------ Extrait du texte ------

Quatuor Modigliani | 17.12.20 | Programme
Programme
Wolfgang Amadeus Mozart, Divertimento en fa majeur, K. 138
- Allegro
- Andante
- Presto
Mark-Anthony Turnage, Quatuor à cordes “Split Apart” *
- Œuvre en cinq mouvements
Pyotr Ilyich Tchaikovsky, Quatuor à cordes n° 3 en mi bémol majeur, op. 30**
- Andante sostenuto – Allegro moderato
- Allegretto vivo e scherzando
- Andante funebre e doloroso, ma con moto
- Finale: Allegro non troppo e risoluto
* Première belge, commandée conjointement par by Flagey, Centro National de Difusión Madrid, Concertgebouw Amsterdam, Staatstheater Darmstadt & Musikverein Wien
** album preview (2022, Mirare) - recorded at Flagey
Notes de programme
Les premiers pas du quatuor à cordes
À la faveur de cette soirée de concert, le Quatuor Modigliani nous propose de parcourir l’extraordinaire cheminement du quatuor à cordes depuis son émergence au début du XVIIIe siècle. À l’origine, les quatuors à cordes étaient destinés à des musiciens amateurs, dont les instruments se bornaient à accompagner un premier violon soliste. Les premiers quatuors à cordes de Joseph Haydn (ses Opus 1 et 2) en témoignent. Haydn les composa à l’intention de son ami le Baron Fürnberg qui invitait régulièrement chez lui le curé de sa paroisse, son gestionnaire de fortune, Haydn et le violoncelliste amateur Albrechtsberger pour jouer de la musique. À l’époque, les quatuors portaient encore souvent le nom de « divertimenti », illustrant le caractère léger de cet art. Mais en vingt ans, sous les doigts de Haydn, le genre allait se développer jusqu’à se hisser au firmament de la musique classique. Depuis 1761, le compositeur était au service de la grande famille Esterházy et son mécène, le Prince Nikolaus, appréciait particulièrement un style polyphonique où chaque voix aurait la même valeur. Cette passion a incité Haydn à écrire des quatuors plus complexes et plus sérieux que ceux qu’il destinait aux musiciens amateurs. En témoignent les six quatuors de son Opus 20 écrits en 1772, qui le portèrent au premier rang des compositeurs de quatuors à cordes classiques.

------

◆ Exercices ◆
1. Dans les notes de programme sur le quatuor à cordes, en quelle année Haydn a-t-il écrit les six quatuors de son Opus 20 ?
2. Poursuivez, s'il vous plaît, les notes de programme sur le quatuor à cordes après leur dernière phrase.

------ Données enregistrées ------

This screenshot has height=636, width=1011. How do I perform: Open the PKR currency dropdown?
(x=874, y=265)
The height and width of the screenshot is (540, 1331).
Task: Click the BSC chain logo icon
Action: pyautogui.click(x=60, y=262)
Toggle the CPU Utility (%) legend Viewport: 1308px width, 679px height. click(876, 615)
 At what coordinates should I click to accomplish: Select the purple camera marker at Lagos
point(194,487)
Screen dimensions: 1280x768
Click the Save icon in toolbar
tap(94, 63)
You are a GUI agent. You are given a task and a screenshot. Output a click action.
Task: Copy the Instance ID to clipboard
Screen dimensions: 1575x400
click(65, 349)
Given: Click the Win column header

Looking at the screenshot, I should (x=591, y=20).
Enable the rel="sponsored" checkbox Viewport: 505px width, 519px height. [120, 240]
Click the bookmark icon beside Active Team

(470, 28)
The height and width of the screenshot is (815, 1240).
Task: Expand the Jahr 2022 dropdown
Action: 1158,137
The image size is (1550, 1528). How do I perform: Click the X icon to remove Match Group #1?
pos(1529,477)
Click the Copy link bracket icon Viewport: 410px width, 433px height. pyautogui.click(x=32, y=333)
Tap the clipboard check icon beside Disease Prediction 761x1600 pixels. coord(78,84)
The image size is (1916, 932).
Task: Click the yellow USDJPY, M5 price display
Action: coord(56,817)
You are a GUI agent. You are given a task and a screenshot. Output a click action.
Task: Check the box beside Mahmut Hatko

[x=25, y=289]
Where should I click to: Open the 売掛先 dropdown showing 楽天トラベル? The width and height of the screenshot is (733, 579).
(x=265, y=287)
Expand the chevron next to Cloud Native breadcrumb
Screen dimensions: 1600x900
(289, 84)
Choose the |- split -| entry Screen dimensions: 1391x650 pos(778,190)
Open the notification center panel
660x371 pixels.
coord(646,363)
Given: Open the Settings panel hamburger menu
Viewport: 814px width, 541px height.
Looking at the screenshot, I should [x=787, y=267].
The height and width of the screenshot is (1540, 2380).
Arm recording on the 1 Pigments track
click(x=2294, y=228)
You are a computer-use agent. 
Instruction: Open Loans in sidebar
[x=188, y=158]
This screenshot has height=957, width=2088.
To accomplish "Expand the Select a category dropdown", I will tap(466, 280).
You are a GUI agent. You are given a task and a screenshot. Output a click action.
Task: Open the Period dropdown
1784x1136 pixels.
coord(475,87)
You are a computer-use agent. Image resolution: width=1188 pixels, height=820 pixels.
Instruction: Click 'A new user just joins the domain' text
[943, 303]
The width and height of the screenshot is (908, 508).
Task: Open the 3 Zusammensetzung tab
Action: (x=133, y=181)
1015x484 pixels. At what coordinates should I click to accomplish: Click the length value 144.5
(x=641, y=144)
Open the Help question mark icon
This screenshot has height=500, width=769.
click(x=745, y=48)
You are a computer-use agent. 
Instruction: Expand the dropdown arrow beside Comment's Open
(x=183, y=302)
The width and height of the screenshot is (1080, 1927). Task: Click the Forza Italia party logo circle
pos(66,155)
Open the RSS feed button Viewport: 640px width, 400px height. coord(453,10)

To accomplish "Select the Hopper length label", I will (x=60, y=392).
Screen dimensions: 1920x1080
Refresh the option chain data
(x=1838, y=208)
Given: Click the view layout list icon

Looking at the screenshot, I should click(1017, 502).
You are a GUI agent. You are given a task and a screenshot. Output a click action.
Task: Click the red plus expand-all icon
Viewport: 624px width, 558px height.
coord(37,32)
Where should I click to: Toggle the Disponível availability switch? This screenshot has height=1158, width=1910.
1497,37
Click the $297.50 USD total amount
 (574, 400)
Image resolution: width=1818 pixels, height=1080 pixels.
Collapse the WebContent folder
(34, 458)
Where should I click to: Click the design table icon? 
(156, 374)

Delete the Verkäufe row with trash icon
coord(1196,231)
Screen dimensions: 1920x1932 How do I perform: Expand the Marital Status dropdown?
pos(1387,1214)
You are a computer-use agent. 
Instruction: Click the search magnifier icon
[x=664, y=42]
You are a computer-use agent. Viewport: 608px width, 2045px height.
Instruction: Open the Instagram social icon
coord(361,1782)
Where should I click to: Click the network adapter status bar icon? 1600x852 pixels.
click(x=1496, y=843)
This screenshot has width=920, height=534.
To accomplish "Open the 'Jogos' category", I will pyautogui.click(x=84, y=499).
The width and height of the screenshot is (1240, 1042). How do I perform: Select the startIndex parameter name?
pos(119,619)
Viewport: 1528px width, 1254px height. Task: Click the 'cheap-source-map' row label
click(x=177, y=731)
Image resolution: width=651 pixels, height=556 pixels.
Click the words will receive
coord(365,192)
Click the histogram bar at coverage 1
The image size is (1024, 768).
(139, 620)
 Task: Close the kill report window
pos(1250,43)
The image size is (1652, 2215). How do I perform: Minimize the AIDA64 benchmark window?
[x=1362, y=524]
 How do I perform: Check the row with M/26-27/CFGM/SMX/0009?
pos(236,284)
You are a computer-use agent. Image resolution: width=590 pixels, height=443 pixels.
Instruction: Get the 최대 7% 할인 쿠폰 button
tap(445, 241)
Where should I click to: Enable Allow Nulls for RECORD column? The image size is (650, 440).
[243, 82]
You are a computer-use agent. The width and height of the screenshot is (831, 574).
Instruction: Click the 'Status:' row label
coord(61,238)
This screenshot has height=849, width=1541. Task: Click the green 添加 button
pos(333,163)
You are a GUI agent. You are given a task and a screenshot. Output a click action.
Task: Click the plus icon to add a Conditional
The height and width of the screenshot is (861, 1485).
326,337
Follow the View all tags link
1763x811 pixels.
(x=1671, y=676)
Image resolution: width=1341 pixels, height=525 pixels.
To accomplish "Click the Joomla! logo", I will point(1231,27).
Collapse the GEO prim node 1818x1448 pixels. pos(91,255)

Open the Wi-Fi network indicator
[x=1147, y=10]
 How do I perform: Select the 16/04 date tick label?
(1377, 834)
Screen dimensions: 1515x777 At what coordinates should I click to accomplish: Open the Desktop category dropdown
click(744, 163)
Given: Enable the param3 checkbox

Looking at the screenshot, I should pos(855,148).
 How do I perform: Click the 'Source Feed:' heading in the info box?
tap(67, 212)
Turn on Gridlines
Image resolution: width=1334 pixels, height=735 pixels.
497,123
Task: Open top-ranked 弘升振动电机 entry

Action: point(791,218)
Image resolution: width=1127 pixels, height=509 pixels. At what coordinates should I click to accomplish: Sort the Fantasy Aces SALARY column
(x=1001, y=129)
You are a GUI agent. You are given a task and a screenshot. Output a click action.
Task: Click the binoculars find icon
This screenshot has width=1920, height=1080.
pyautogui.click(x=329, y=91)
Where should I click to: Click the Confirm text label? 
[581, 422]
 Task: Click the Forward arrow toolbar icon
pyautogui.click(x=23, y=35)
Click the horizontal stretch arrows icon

------

◆ Corrigé des exercices ◆
1. En 1772.

2.
Divertimento
Le style du divertimento inspire clairement l’œuvre que le Quatuor Modigliani a choisie pour ouvrir son concert. Lorsque Mozart a publié son divertimento en 1772, il n’a pas pris connaissance des nombreuses innovations dont Haydn a émaillé, la même année, son fameux Opus 20. L’intitulé « Divertimento » ne va pas de soi, et en fait, nous ne savons toujours pas si la musique était destinée à un quatuor à cordes ou à un orchestre avec cordes. Son Divertimento comprend autant d’éléments caractéristiques du quatuor à cordes (une succession de mouvements rapide, lent, rapide) que du divertimento (où le premier violon joue le premier rôle dans le premier et troisième mouvement. Mozart a vraisemblablement composé cette œuvre en 1771 durant un voyage à Milan où il s’est imprégné de l‘opéra italien, à tel point que le lyrisme typiquement italien devient omniprésent dans sa musique.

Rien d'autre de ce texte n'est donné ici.